Ketika itu, anak-anak Francisca sama sekali tak mengetahui keberadaan ayah dan ibu mereka. Setelah belasan tahun, mereka baru tahu sang ayah di penjara di Salemba.

Mayanti Trikarini si anak bungsu mengatakan, ketika itu berita tentang ibunya masih simpang siur. Semua keluarga sudah memikirkan kondisi terburuk, bahwa Francisca sudah tak bernyawa.

Peristiwa 1965 menggoreskan luka batin bagi anak-anak Francisca. Mereka pun tumbuh dalam stigma latar belakang ibunya. Salah seorang anaknya, Nusa Eka Indriya, berusia 9 tahun saat mereka diusir oleh tentara dari rumahnya tidak lama setelah peristiwa G30S.

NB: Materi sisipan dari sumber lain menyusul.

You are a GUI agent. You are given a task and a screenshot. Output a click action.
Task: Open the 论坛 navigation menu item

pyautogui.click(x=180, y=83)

“Kalau saya bicara masa lalu, saya berharap jangan ada lagi. Biar kami saja, karena itu membekas sekali, bayangkan ketika kita main (diteriaki) PKI.. PKI.. aduh PKI siapa? PKI itu makanan apa? Saya juga enggak tahu kan waktu itu,” tutur ayah enam anak ini.

Pejuang tanpa nama

Fransisca memang telah memilih menjadi warga negara Belanda ketika paspornya tak lagi diakui. Setelah reformasi 1998, yakni ketika Presiden Abdurrahman Wahid mempersilakan para eksil untuk pulang, Fransisca sempat pulang ke Indonesia untuk bertemu dengan anak-anaknya.

Pejuang tanpa nama itu akhirnya bisa kembali memeluk anaknya, melihat cucunya, dan berkumpul sejenak bersama keluarga. Sebelum tutup usia pada 2013, menurut keterangan Savitri, dia sempat berwasiat kepada anak-anaknya.

“Satu pesan dari ibu yang saya ingat adalah tolong anak-anak jangan dilibatkan dalam dunia politik. Saya setuju, karena saya merasa karena politik bapak saya hancur, karena politik anak-anak hancur,” ujar Savitri lirih.

Setelah mendapat penjelasan mengenai perjuangan sang ibu dari ayah mereka, serta membaca memoar, anak-anak Francisca mulai menyadari sosok ibunya sebagai pejuang.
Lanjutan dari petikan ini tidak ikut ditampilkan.